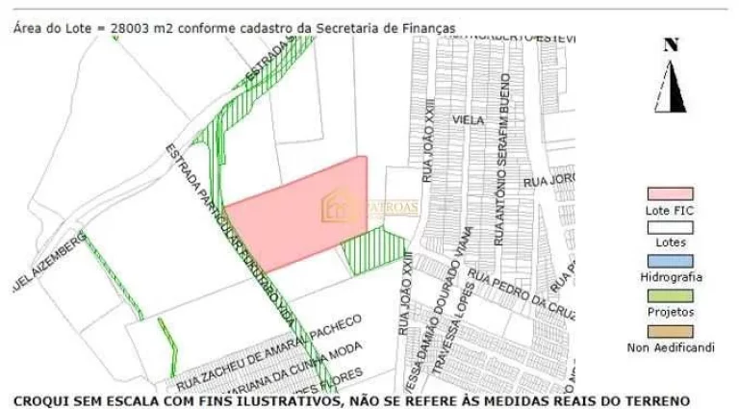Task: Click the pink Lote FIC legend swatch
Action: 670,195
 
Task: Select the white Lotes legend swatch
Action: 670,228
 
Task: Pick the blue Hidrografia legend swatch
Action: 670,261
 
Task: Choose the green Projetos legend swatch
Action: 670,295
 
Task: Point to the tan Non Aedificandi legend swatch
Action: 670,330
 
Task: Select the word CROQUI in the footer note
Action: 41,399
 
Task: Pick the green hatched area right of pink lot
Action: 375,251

=======

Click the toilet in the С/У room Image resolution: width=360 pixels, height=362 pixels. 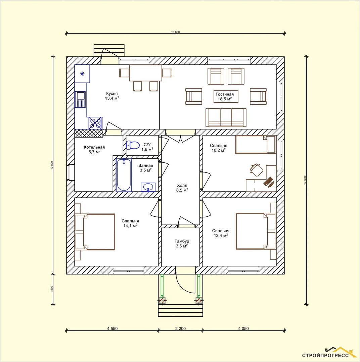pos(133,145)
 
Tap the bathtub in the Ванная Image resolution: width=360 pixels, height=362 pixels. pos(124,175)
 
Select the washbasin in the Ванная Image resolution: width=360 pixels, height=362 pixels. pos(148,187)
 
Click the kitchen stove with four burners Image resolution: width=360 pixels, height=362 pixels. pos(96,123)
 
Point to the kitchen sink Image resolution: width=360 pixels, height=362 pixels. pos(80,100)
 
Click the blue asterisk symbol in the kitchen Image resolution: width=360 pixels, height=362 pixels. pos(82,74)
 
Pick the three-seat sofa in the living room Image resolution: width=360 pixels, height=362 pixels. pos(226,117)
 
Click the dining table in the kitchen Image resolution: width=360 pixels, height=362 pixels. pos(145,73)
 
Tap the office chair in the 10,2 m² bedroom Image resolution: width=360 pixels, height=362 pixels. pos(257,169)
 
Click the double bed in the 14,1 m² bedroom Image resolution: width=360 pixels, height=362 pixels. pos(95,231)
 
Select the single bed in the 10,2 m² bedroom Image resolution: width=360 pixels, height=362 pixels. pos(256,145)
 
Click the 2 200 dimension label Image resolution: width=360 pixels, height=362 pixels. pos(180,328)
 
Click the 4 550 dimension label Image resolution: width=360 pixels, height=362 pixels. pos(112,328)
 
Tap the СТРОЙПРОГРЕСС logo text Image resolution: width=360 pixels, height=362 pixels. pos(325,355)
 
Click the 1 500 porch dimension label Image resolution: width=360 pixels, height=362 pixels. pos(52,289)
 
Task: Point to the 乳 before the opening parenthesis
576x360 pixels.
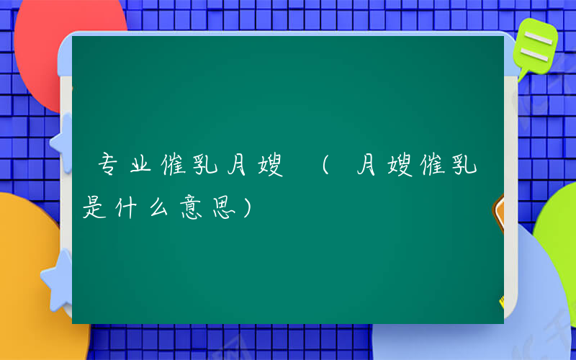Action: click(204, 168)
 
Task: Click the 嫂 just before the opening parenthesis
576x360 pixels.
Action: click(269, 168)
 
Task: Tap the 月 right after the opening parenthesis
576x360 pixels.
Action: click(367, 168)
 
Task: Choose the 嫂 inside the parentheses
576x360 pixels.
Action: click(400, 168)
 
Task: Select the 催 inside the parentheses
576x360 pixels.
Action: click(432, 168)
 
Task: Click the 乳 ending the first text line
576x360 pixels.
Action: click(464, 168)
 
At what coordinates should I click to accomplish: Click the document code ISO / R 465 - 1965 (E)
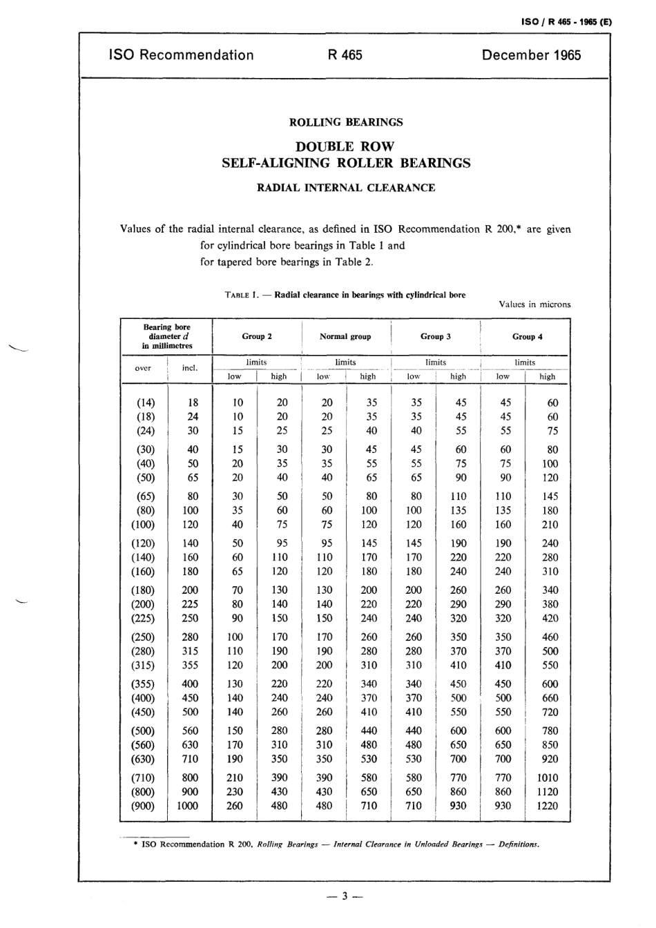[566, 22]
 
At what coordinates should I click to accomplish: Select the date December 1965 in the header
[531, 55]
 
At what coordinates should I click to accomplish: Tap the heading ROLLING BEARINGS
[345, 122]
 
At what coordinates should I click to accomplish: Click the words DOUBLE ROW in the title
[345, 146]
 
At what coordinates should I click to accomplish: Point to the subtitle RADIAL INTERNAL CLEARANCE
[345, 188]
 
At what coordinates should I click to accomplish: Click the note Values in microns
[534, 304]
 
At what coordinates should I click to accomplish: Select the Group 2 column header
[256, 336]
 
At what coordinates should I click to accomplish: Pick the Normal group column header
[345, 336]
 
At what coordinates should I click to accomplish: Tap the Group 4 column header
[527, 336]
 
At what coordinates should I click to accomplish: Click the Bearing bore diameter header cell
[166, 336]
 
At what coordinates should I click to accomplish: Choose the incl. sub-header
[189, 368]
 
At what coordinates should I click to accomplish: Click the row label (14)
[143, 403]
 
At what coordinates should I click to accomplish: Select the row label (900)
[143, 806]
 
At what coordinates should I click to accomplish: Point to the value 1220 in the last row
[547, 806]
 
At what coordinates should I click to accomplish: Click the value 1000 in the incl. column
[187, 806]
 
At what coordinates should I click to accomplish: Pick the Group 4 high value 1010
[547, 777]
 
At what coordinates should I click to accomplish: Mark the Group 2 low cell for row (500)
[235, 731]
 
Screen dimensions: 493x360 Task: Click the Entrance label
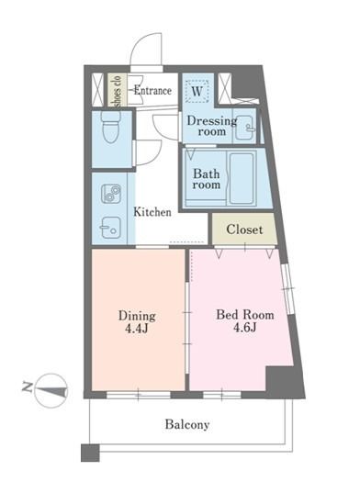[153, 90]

=======

## GOAL
Return each line from the items above that contains the word "label". Case counts.

## TASK RESPONSE
Click the 2 200 dimension label Image resolution: width=360 pixels, height=362 pixels. pos(180,328)
Click the 4 550 dimension label Image resolution: width=360 pixels, height=362 pixels. pos(112,328)
Click the 1 500 porch dimension label Image resolution: width=360 pixels, height=362 pixels. pos(52,289)
At what coordinates should I click to accomplish: Click the row label (14)
At what coordinates should I click to accomplish: Select the row label (900)
Screen dimensions: 493x360 Task: Click the Entrance label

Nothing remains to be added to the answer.